The nation’s primary source for federally funded work on advanced information technologies in computing, networking, and software is under the Networking and Information Technology Research and Development (NITRD) www.nitrd.gov program.
The NITRD Program in February 2015 released the NITRD program supplement to the President’s FY 2016 budget request www.nitrd.gov/pubs/2016supplement/ FY2016NITRD supplement.pdf.
The document has information on the program, highlights of past programs, current, and planned activities. In general, The NITRD program concentrates on big data, cyber-physical systems, cybersecurity, privacy R &D, high end computing, and video and imaging.
The NITRD program works with several participating agencies such as AHRQ, CDC, DOD, FDA, IHS, NIH, NIST, NSF, ONC, and the VA on Federal R&D programs related to health IT. In 2014, the Community of Practice (CoP) group was formed to coordinate interagency information sharing for Health IT R&D (HITRD) planning.
The HITRD CoP coordinates interagency information sharing to advance IT research for use in healthcare delivery, disease management, disaster and emergency preparedness and response, and lifelong health and wellness.
The goals are to explore ideas, collaborations, and potential engagements to catalyze innovative health IT solutions to improve safety, clinical quality, and improve adverse event detection and notifications, enable health data use and interoperability, provide decision support aids for maintaining health behaviors, and develop other novel applications of IT for health
In addition, gaps will be analyzed in HITRD related to EHRs, health data access, standards, interoperability, privacy and security, patient-centered outcomes research, evidence-based decision support, simulation, data analytics, natural language processing, knowledge repositories and metadata usage, public health surveillance, patient safety, clinical quality measures, clinical trials, precision medicine usability, image quality, mobile health and wireless sensors, assistive and medical devices, and consumer health IT.

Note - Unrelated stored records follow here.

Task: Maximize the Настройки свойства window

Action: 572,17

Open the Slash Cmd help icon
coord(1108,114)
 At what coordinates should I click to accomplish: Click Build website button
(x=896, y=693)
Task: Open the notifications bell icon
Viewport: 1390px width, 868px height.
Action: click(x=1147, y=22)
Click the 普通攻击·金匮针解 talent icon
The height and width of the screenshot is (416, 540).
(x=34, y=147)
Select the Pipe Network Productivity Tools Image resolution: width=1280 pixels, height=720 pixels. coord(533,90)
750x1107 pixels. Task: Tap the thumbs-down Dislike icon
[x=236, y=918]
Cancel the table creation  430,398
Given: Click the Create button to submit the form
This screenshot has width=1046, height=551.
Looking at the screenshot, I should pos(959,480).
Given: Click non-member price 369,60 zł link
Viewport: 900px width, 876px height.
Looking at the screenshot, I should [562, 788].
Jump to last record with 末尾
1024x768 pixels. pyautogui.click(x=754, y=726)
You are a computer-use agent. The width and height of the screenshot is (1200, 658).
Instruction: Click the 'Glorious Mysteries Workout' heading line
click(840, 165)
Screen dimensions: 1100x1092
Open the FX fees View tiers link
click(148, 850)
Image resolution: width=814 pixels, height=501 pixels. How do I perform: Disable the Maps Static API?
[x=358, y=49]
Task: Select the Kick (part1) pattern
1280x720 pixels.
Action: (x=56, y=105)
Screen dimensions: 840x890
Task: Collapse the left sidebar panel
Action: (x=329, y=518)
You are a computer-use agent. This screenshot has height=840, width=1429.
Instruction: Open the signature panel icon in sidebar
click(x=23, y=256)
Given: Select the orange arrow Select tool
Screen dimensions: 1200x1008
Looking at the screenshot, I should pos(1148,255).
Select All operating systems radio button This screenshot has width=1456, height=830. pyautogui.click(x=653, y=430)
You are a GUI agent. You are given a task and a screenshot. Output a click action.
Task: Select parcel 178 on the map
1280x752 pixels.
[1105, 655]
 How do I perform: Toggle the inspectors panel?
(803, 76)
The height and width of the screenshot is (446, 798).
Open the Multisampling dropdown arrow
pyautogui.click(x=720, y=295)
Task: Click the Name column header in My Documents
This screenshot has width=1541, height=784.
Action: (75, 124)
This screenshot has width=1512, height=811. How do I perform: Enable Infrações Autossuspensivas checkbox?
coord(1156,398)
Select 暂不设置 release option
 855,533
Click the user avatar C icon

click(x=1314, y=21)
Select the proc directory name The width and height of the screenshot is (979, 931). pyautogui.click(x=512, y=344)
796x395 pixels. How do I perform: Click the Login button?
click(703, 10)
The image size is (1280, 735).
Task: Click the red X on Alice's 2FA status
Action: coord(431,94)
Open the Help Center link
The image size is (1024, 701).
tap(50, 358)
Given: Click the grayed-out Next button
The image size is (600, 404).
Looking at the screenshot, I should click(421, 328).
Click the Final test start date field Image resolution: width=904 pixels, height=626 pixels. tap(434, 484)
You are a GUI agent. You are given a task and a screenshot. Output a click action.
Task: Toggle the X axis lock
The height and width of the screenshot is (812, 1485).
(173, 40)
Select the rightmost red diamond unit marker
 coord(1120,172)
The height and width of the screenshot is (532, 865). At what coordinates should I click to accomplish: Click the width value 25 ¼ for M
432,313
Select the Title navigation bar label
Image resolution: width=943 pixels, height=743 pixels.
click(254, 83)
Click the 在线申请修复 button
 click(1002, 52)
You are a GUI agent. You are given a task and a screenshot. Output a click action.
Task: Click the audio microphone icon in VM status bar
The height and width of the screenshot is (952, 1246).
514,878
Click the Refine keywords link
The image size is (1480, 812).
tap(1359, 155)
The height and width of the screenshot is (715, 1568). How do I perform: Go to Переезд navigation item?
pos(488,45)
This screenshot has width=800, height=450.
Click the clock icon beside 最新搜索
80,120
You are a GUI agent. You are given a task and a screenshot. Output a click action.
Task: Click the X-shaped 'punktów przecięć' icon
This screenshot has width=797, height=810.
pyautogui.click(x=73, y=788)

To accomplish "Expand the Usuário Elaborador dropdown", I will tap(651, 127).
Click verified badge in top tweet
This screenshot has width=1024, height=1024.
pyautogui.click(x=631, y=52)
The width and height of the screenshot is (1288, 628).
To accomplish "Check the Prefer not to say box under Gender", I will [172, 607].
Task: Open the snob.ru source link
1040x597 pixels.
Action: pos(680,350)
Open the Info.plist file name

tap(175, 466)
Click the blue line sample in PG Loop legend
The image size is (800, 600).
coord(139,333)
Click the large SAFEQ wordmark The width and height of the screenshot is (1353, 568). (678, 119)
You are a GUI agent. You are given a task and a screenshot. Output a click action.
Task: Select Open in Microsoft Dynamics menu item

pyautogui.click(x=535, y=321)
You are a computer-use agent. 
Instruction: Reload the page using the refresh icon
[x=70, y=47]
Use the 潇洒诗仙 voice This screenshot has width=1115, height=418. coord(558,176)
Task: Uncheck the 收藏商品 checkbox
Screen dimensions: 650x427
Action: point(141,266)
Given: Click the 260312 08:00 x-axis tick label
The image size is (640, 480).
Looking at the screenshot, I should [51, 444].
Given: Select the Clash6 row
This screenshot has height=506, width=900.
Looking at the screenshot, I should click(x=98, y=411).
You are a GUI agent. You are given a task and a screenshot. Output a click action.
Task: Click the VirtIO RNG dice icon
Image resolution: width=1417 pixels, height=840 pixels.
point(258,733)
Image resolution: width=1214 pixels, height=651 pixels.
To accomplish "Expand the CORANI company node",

The third planned activity is to assess HITRD needs against the changing landscape of today’s healthcare system that is being transformed by the widespread adoption of EHRs, growth of big data analytics for population health, changes in care payment models, proliferation of smart apps and mobile health devices, emerging wireless health sensors and connectivity through the Internet of Things, and major scientific breakthroughs in understanding molecular processes and the role of the genome in health and disease.